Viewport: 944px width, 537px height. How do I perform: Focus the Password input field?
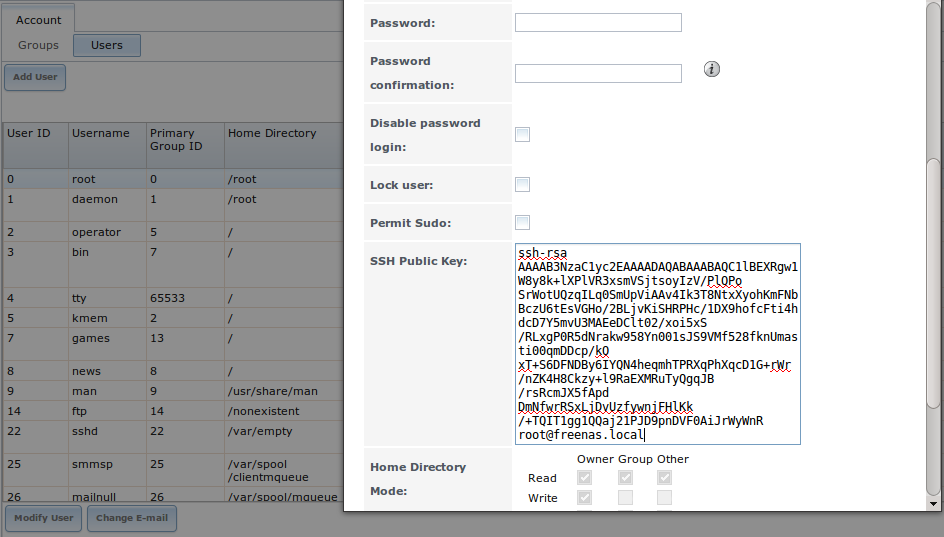pos(598,22)
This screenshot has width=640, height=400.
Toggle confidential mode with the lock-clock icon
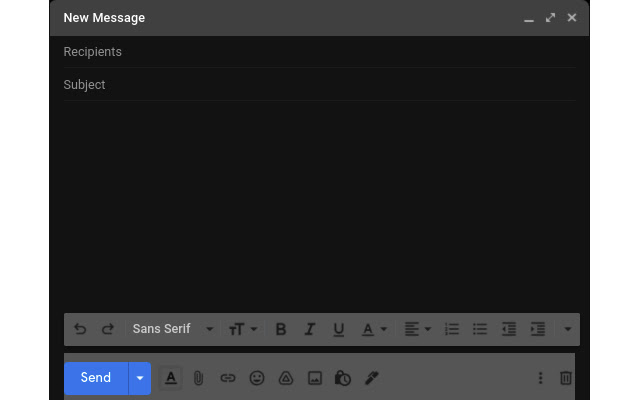pos(343,378)
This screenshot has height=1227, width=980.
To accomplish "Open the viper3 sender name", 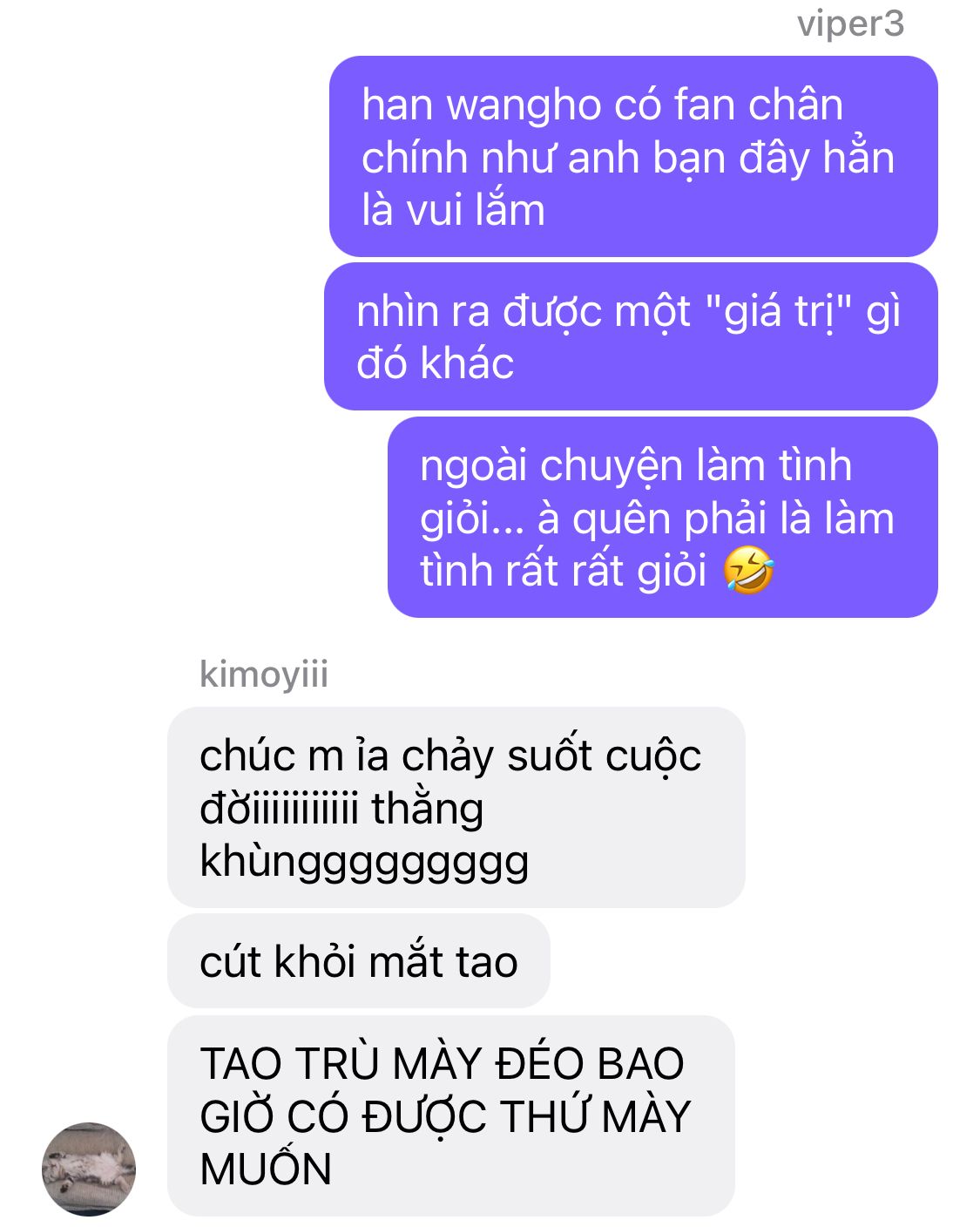I will (850, 24).
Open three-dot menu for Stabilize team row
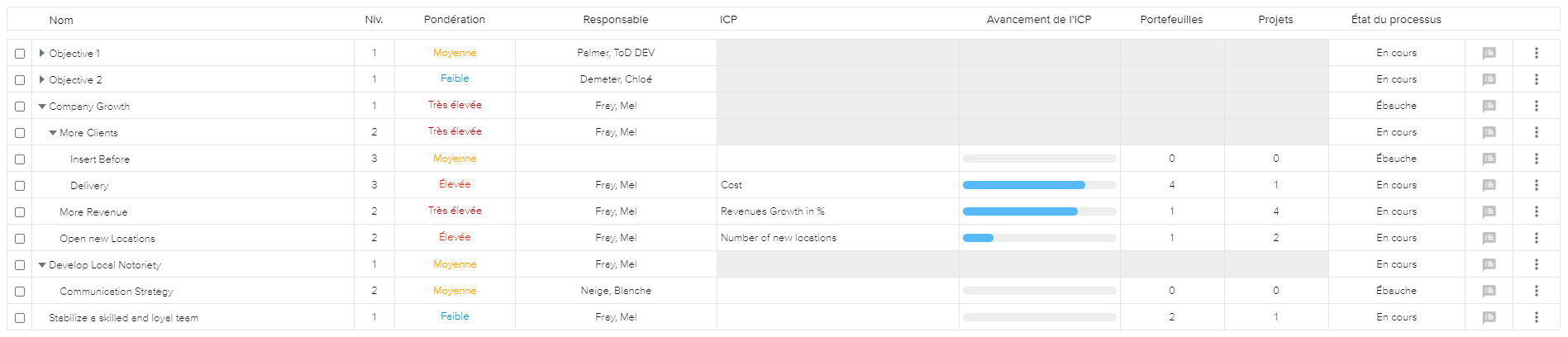 coord(1536,317)
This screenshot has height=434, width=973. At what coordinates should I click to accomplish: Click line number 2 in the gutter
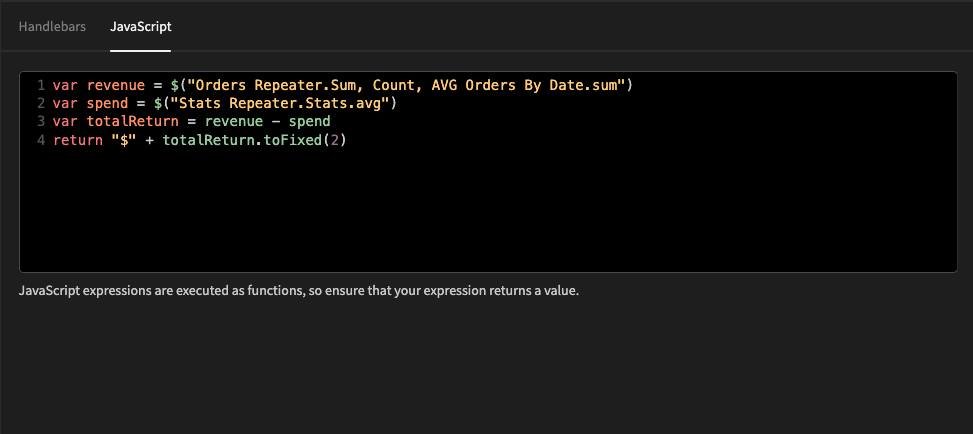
===============
Problem statement ->
Pick out every line of the listing containing the word "This", and show those lines.

Completed task ->
This screenshot has width=640, height=400.
This screenshot has height=1227, width=980.
This screenshot has height=434, width=973. At what coordinates should I click to accomplish: Click line number 2 in the gutter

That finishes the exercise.